Revenue growth was driven by Decapeptyl (triptorelin pamoate) for prostate cancer, though sales only rose 0.7% to 126.5 million euros. Ipsen’s Somatuline (lanreotide) range of drugs for acromegaly and neuroendocrine tumours was up 15.0% to 68.3 million euros and sales of Dysport (abobotulinumtoxin A) for wrinkles and cervical dystonia edged up 0.2% to 76.1 million euros.

That latter figure should rise considerably soon seeing as Ipsen and partner Medicis Pharmaceutical Corp got approval from the US Food and Drug Administration for Dysport in April.
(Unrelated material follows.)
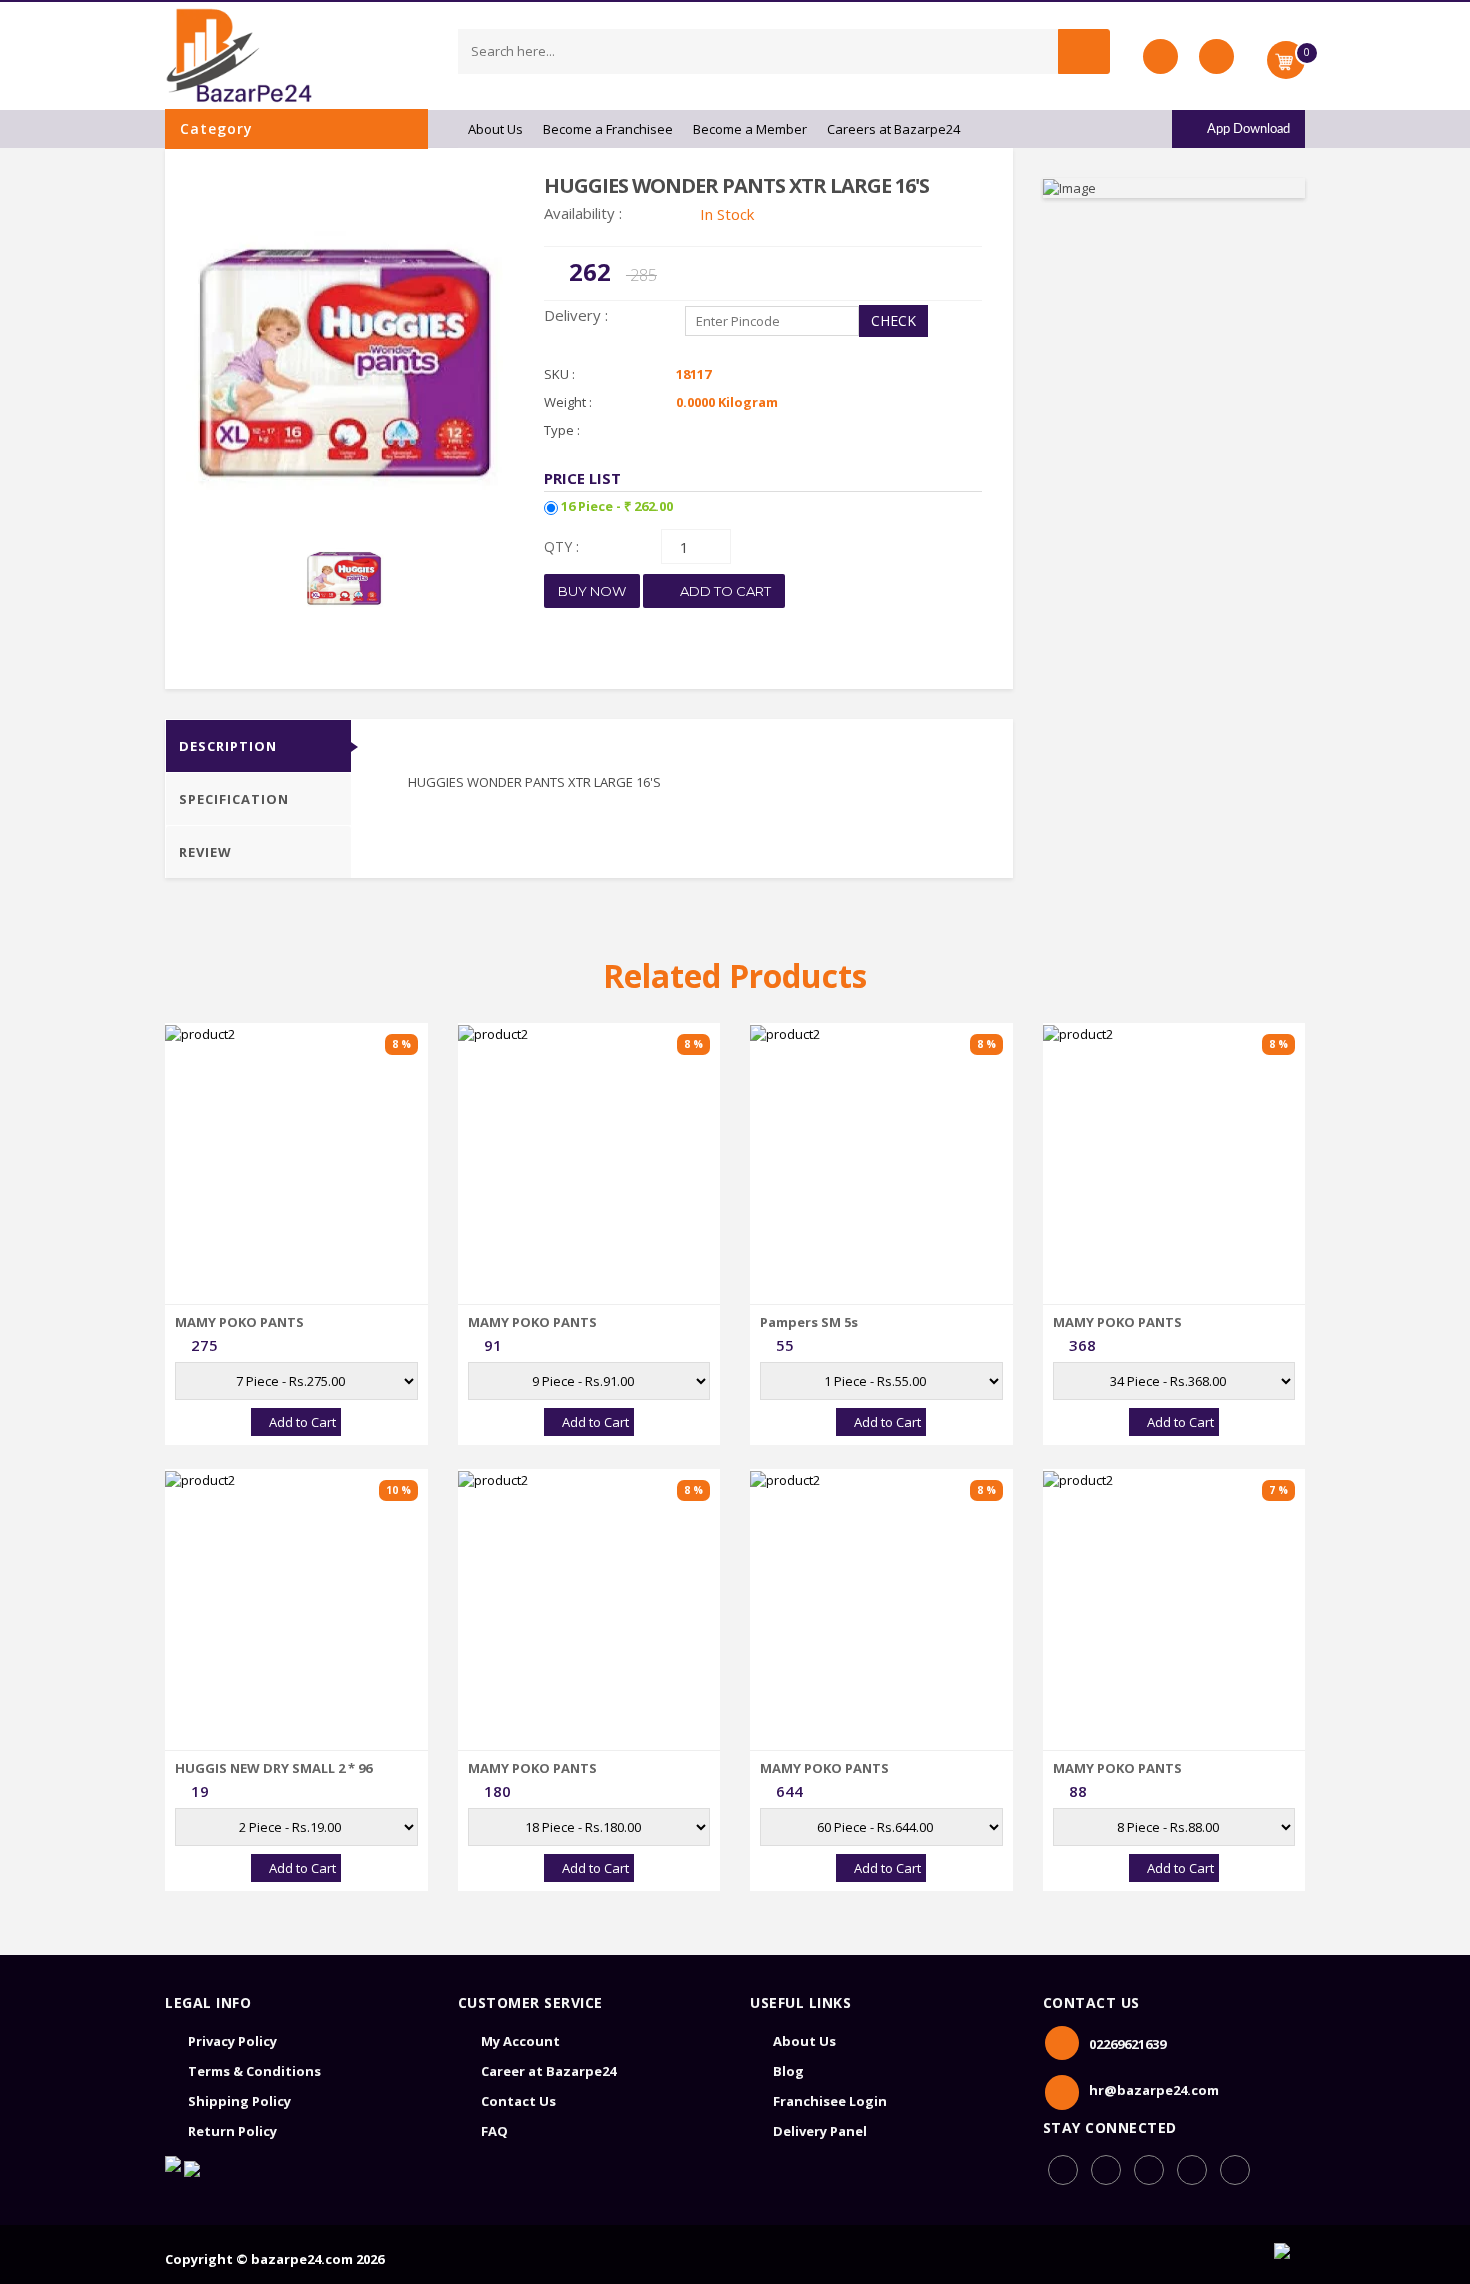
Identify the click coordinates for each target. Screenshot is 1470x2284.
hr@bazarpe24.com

It will compete there with Allergan’s Botox.

Ipsen chief executive Jean-Luc Belingard said the approval of Dysport in the USA is “undoubtedly a major step forward”. He noted that although the financial results “temporarily bear some dilution”, corresponding to launches of four products in the USA, the company is doing well in “a tough macroeconomic environment”, justifying the timing of its acquisitions last year – taking control of marketing partner Tercica, plus acquiring the US subsidiary of the UK’s Vernalis and haemophilia specialist Octagen.

Mr Belingard added that those acquisitions mean that “our unique R&D pipeline has considerably grown”, notably with the entry of BIM-23A760, Somatuline’s successor, into Phase II and the imminent move into Phase III of Octagen’s recombinant porcine Factor VIII, OBI-1. Ipsen concluded by reiterating that drug sales growth for the full year should be in the region of 7%-9%, excluding the impact of currency growth.